There's been a glitch in the system

Annie Dear
The Independent Aussie

In this day and age of technological wizardry, it’s a tad frightening to watch when things go ka-flooey.

Annie Dear

That awful sense of dread that overcomes you when the internet inexplicably goes out.  Your life flashes before your eyes and you wonder what on Earth you’re going to do with your time if it can’t be spent cruising the web.  You of course call your provider’s customer service department, to be met with the interminable “your call is very important to us” routine, until, having achieved the screaming Mimi part of your day, that you yell back at the phone “if it’s so bloody important why don’t you have more than one person answering the bloody phone?”

All in good time, your internet service is restored and all is again well with the world.

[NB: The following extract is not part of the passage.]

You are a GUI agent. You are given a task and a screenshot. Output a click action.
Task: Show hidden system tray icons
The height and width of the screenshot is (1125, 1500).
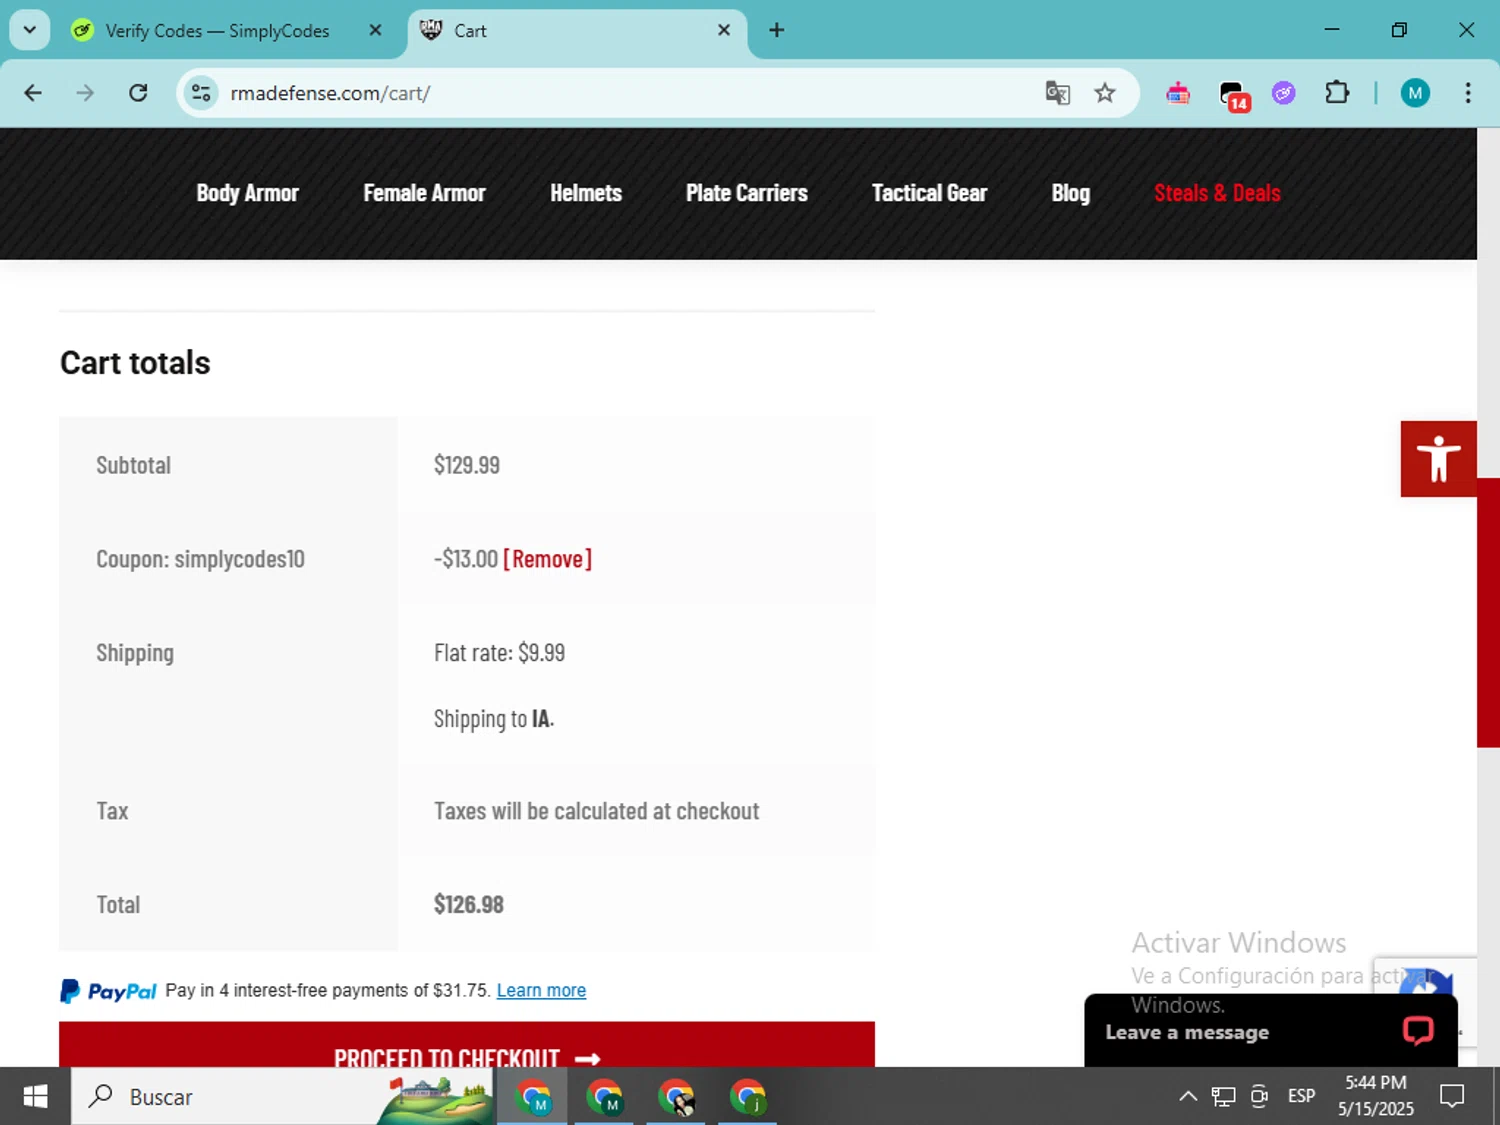pyautogui.click(x=1187, y=1096)

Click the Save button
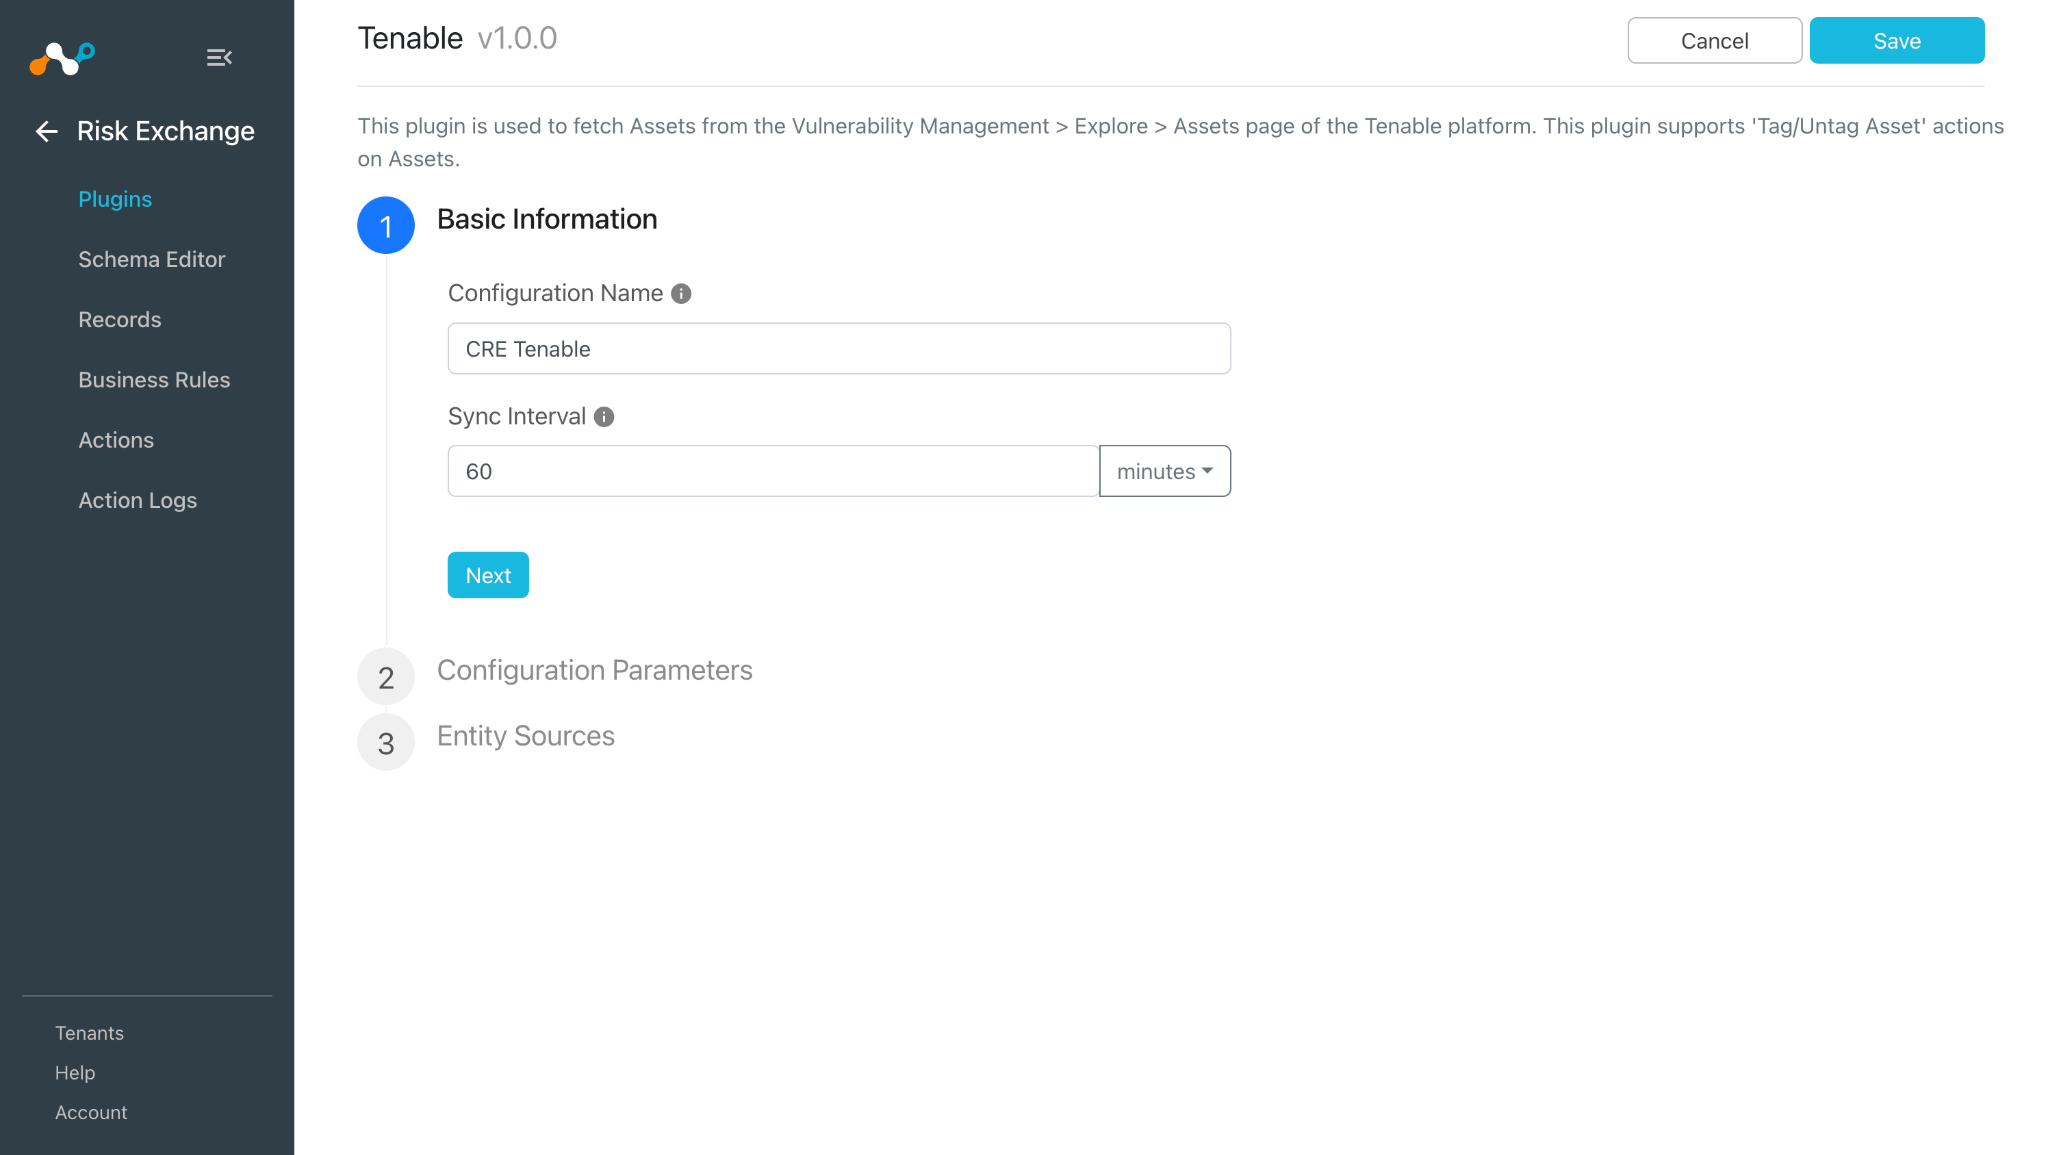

In our household, heaven forbid the times the TV goes out.  Remote controls are press-ganged into service, reset buttons are pushed, pulled, prodded and poked.  The stubborn little blue circle just sits there recalcitrantly spinning, until such time as Sir breaks down to call – you got it – customer service, who, once admitting a human does indeed hold that hallowed title, the little off-shore person has Sir performing naked calisthenics at the various boxes under the TV until service is indeed brought back from the dead.

Well, there are technical inconveniences, and then there are those of such gargantuan proportions you wonder at the enormity, not of the problem itself, but of the magic going on behind the scenes which caused the blow-up.

Take the recent spate of monumental woopsies at Chase Bank, for example. We have numbers of separate instances of late which rather give pause for thought.

Owing to a ‘technical glitch impacting a number of accounts’, a woman went to withdraw $20 from her account and was rather taken aback when she looked at the balance to see that close to a billion bucks had been deposited. 

Rather than saying, “well, whoopee, where’s the Ferrari and the $41 million dollar mansion in Lake Tahoe, I must contact Dianne Feinstein,” she intelligently knew the money wasn’t hers and tried womanfully to contact the bank to get this obvious error sorted out.

Naturally – oh sigh, oh, ho hum – she called the bank in order to get the money returned to its rightful place, but “hasn’t received any help”. Ah yes, customer service at its best.  But I’m sure her call was “important to us.”

Then down in Louisiana, a couple in Baton Rouge hit the “oh s--- lottery” when a cool fifty billion showed up in the wife’s account.

They naturally wondered “who’s going to be knocking on our door … because we don’t know anybody with that type of money to begin with/" Had George Soros become a benevolent benefactor overnight? 

This little hiccup took the bank four days to sort out.

To even things out, to be fair of course, several account holders got the thunderous shudders when they saw that their balances showed them to be $50 billion in debt. Just imagine the heart stopping moments that would cause?

Ah yes, the wonders of modern technology. Take me back to the time when, as I saw on a recent post, kids in my day read the backs of cereal boxes.